Исходные условия-2. Сахалин.Инфо
28 марта 2024 Четверг, 22:42 SAKH
16+

Исходные условия-2

Наша история, Weekly, Южно-Сахалинск

Поговорим, однако, о большой экономике: лес, уголь, рыба.

Угольная промышленность на Карафуто развивалась. 25 шахт, миллионы тонн годовой добычи. Однако, как это сейчас говорится, "снимались сливки". Добыча производилась в основном живой рабочей силой, без механизации и в местах, не требующих больших капиталовложений. В угольной промышленности было занято 17,5 тысяч рабочих. Но рабочих рук в период войны не хватало, а потому: "техническое состояние угольных шахт, энергетического, рудоремонтного и транспортного хозяйства характеризуется недостатком механизмов и оборудования, связанного с тем, что в период войны завоз оборудования на остров не производился, 17 шахт было законсервировано еще в 1944 году" (в последствие они были расконсервированы, но многие достаточно быстро исчерпали свои ресурсы (например, шахты Лесогорского района) и были закрыты).

Свидетельство первых наших горняков, прибывших на шахту Найоро (с 1974 года "Горнозаводская"): "технические средства — кайло (японцы называли его "цыра"), тачки и конная тяга... Преодолевая трудности, работали вместе с корейскими и японскими рабочими. Объяснялись знаками, жестами, подключая собственное воображение… Горная наука еще не добралась до юга Сахалина. Отсюда и неизученность ряда технических вопросов, и отсутствие безопасных рекомендаций, и надежных прогнозов. Шахты не имели энергетической базы. Примитивные поверхностные технологические комплексы размещались во временных неприспособленных помещениях. Административно-бытовые комплексы, как мы их представляли, отсутствовали. В шахтерских поселках не хватало школ, детских садов. Катастрофически не хватало жилья, а то, которое было, в основном размещалось в строениях барачного типа, каркасно-засыпных. Никакой базы строительной индустрии в помине не было, на весь Сахалин — только несколько кустарных шлакоблочных установок…"

До сих пор будоражит общественность информация о том, что японцы занимались на острове углехимией.

"Южно-Сахалинский трест "Газтоппром" Главгазтоппрома при Совете министров Союза ССР, организованный в апреле 1946 года, принял 3 предприятия: завод №22 в поселке Найоро (Невельский район), завод №23 в Хигаси-Найбути (Долинский район) и недостроенную электростанцию в этом же районе..." Это нынешние Горнозаводск и Углезоводск.

"Завод №22 имеет полностью законченный технологический цикл и находится в эксплуатации с 1935 года, проектная мощность завода рассчитана на переработку 800 т угля в сутки. С июня 1946 года пущены в эсплуатацию только 2 печи... В настоящее время из-за отсутствия серной кислоты и каустической соли завод вынужден выпускать только смолу, сырой бензин, полукокс и дизельное топливо... Завод №23 находится в стадии незаконченного строительства, которое начато еще в 1940 г., производственная мощность завода рассчитана на переработку 2 тыс.т угля в сутки. В связи с войной в 1942 года завод был введен в эксплуатацию с незаконченным технологическим процессом... В 1945 году этот завод выпускал в сутки 5,6 т бензина, 70 т смолы и 420 т полукокса..."

◆ Условие задания
Ответьте на вопросы по тексту об угольной промышленности Карафуто.
1. Сколько рабочих было занято в угольной промышленности?
2. Как японцы называли кайло?
3. С какого года завод №22 находится в эксплуатации?

◆ Представленные данные
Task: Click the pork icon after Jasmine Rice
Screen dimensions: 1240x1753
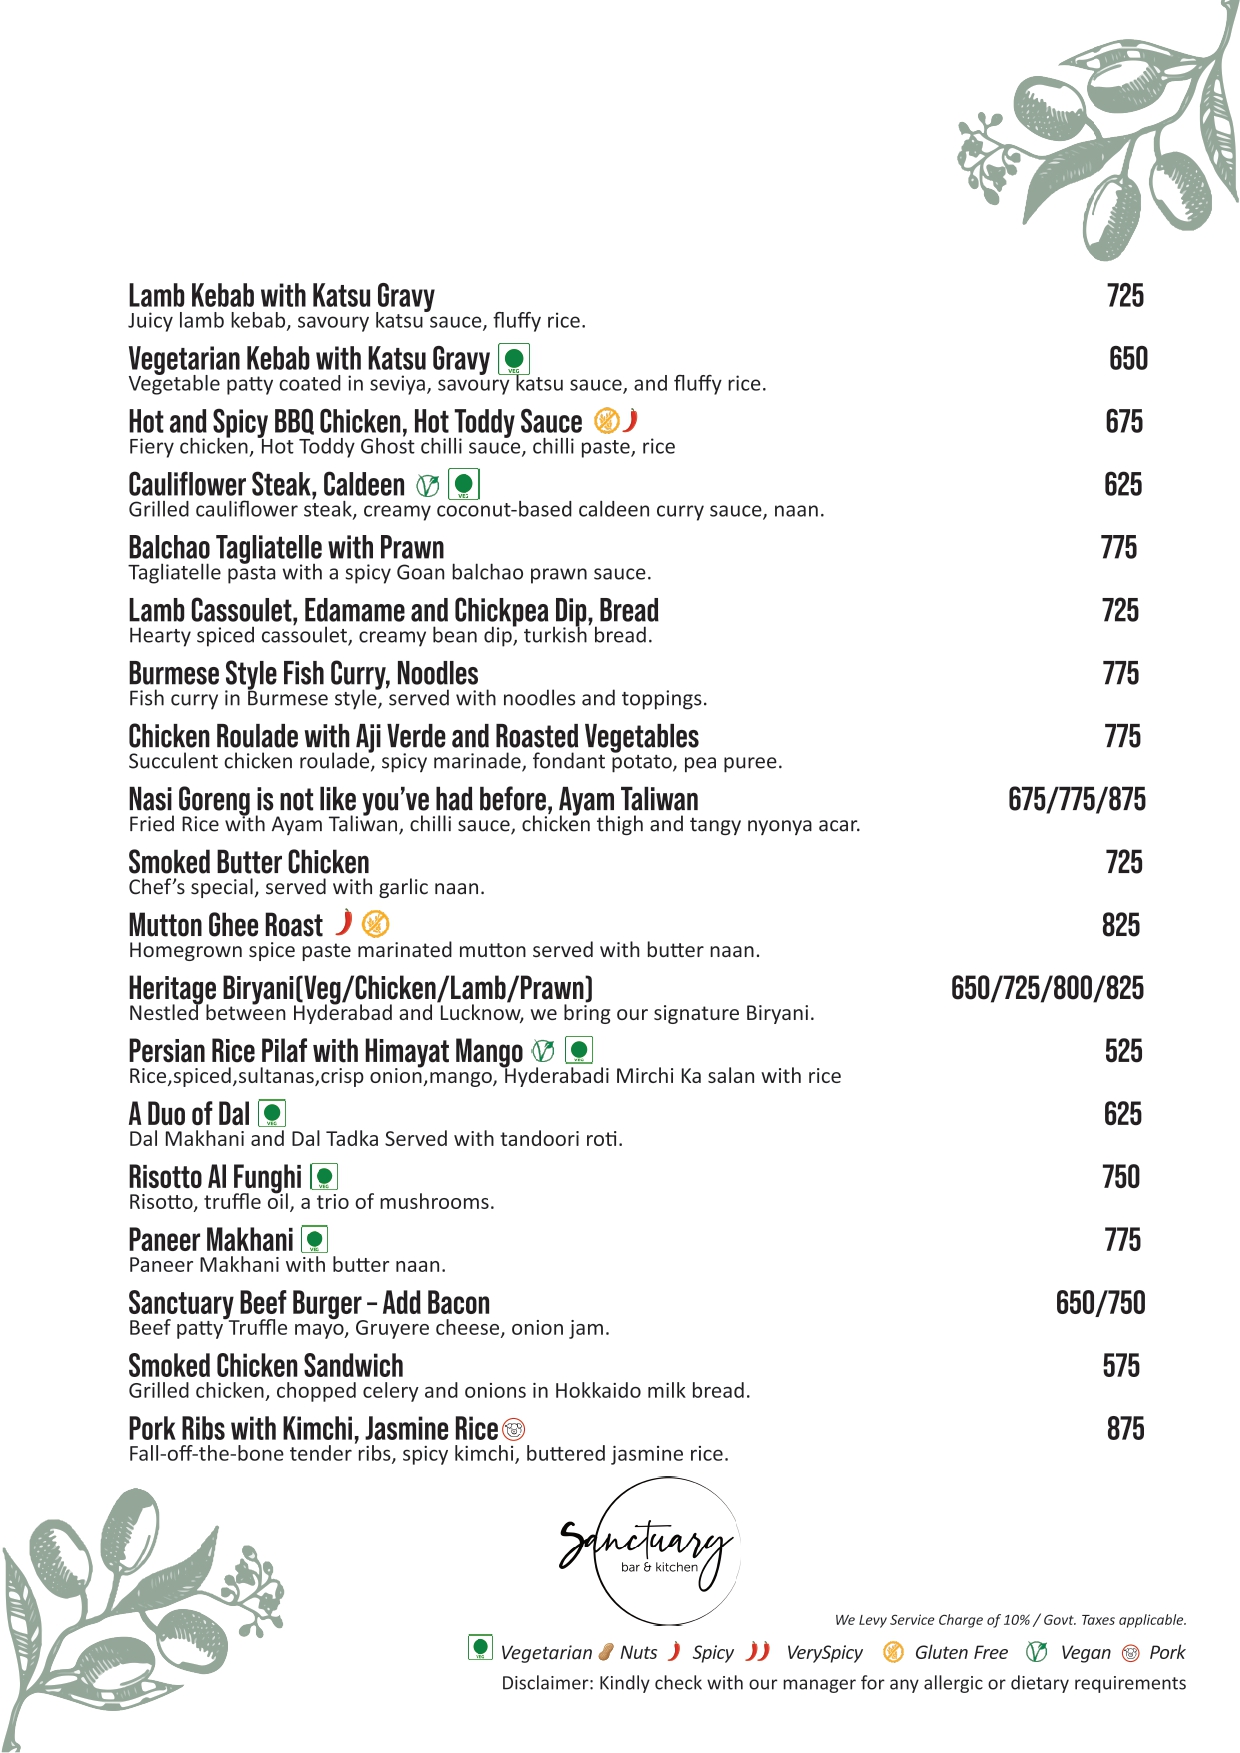Action: 514,1429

◆ Результат ниже
1. 17,5 тысяч рабочих.
2. «Цыра».
3. С 1935 года.